Ich habe mir die beiden Videos jetzt ganz angeschaut. Fazit: Der Youtuber hatte keine Chance. Er stand nur in der Ecke, wusste nicht wie er da heraus kommt und hatte auch sonst keine Mittel, Axel und Heiko zu kontern.
Ich kenne weder Heiko noch Axel und weiß auch nicht, wie alt sie sind. Der Altersunterschied scheint mir aber marginal zu sein. Es kann sich nur um wenige Jahre handeln.
Axel ist zwar der größere Redner, aber Heiko ist der fittere und aggressivere Kämpfer. Deswegen sah der Youtuber auch gegen Heiko extrem schlecht aus. Gegen Axel war er besser, obgleich sich Axel und Heiko noch immer zurückgehalten haben.
Schlussendlich muss man festhalten, dass das, was Axel und Heiko unterrichten, nicht für Sparring geeignet ist. Das gilt auch fürs Wing Chun.
UCC basiert zu überwiegenden Teilen auf Escrima. Axels Gelaber von Ritterkampf kann man vergessen.

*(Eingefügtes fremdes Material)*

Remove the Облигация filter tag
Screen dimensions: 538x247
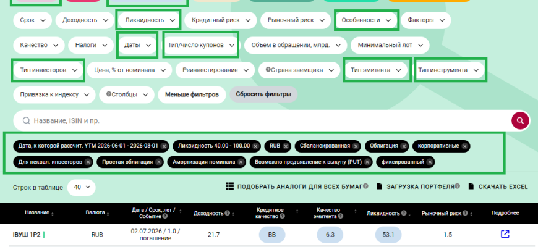pos(403,146)
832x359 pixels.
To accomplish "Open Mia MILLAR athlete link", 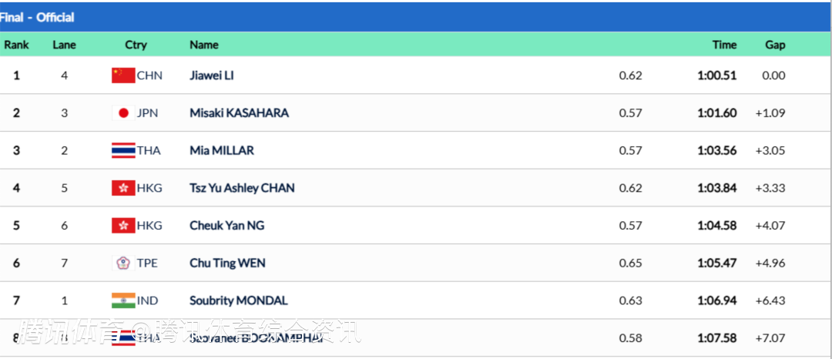I will pyautogui.click(x=222, y=151).
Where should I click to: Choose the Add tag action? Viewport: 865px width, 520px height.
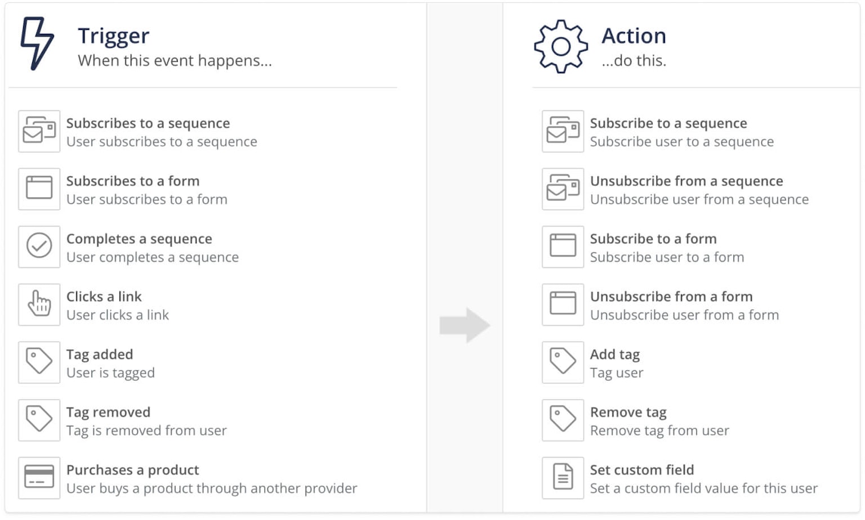614,355
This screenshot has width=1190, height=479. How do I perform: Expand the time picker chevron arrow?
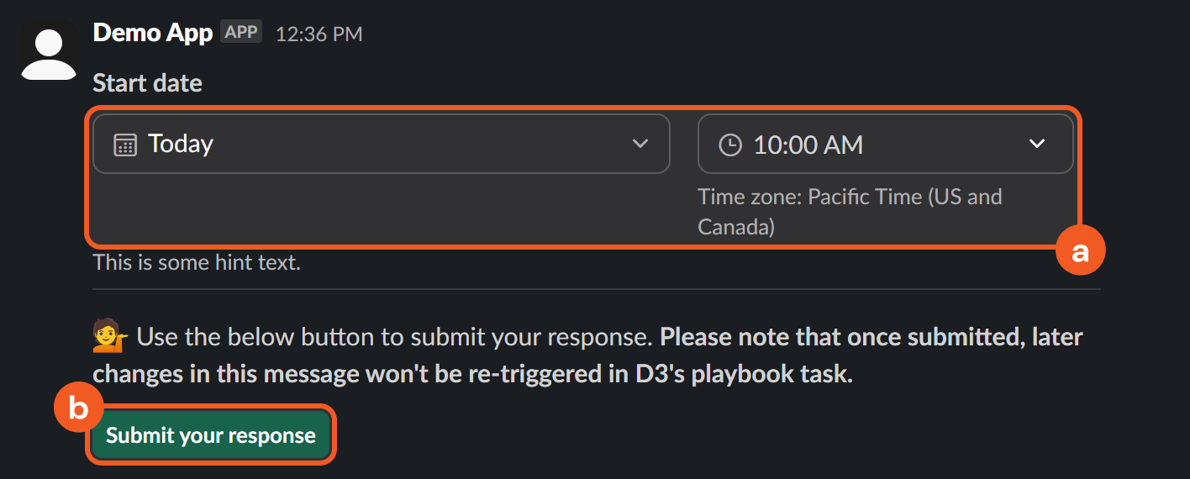click(1037, 144)
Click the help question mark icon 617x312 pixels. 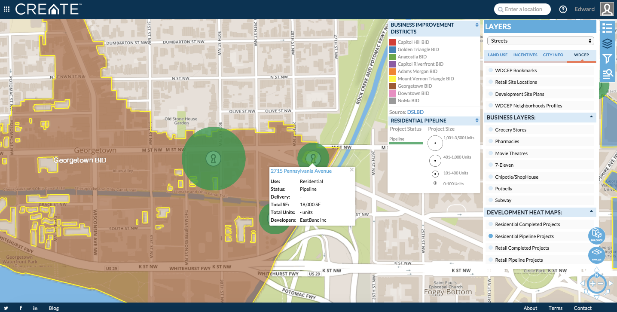pyautogui.click(x=563, y=9)
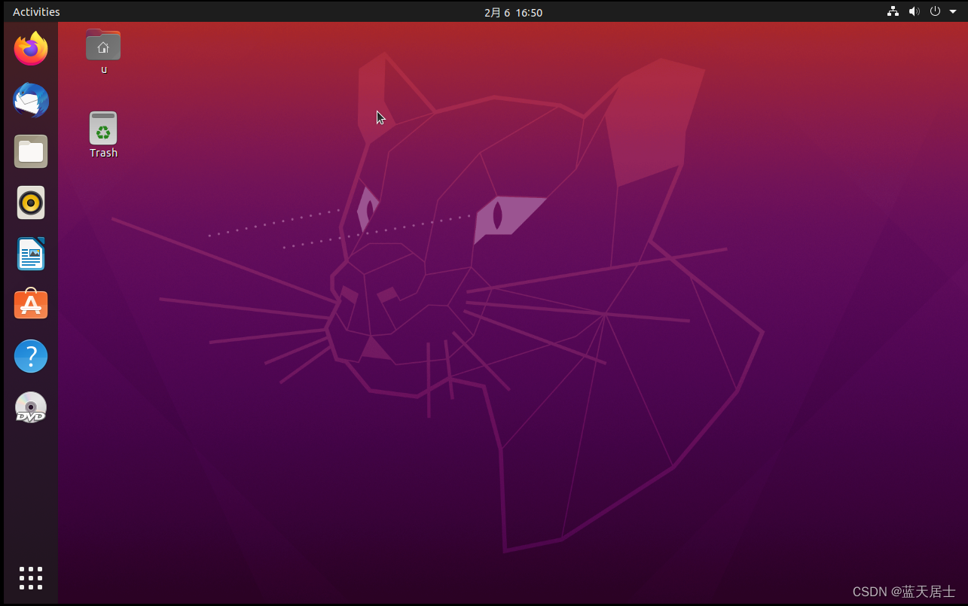Open the Files file manager
This screenshot has height=606, width=968.
tap(30, 151)
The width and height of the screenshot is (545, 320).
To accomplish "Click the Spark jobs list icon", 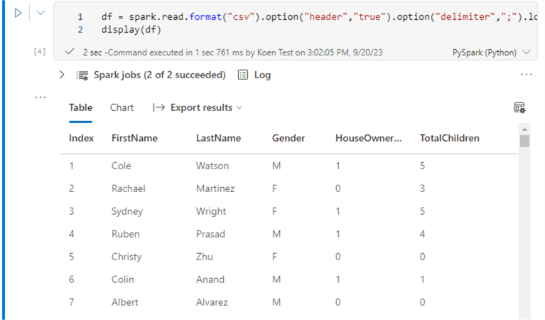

Mit dem modernen Boxen kann man Sparring machen. Denn es ist ein Sport und basiert auf dem Austausch auf Techniken. Das tun Escrima, Wing Chun und andere Systeme aber nicht. Deren Ziel ist, einen Kampf so schnell wie möglich zu beenden. So ist deren Struktur angelegt.
Man kann zwar grundsätzlich Dinge besprechen und sich austauschen. Aber ein echtes Sparring ist nicht möglich, weil in diesem Fall Escrima darauf basiert, dem anderen den Stil aufzuzwingen. Das endet unweigerlich in einer Schlacht oder eben einer Niederlage, wie in den Videos für den Youtuber.
Wenn man Glück hat, findet man jemanden aus dem Escrima/Wing Chun Lager, der auch Boxsparring kann. Der macht dann halt mit und setzt ab und zu seine eigenen Techniken ein. Am Ende jedoch ist das ein Kompromiss und Entgegenkommen.
Sparring ohne Leistungsvergleich ist dennoch sinnvoll, denn es lehrt wichtige Dinge, die es fürs Kämpfen braucht.
Jesse Glover, der Meisterschüler von Bruce Lee, hat Sparring übrigens komplett abgelehnt.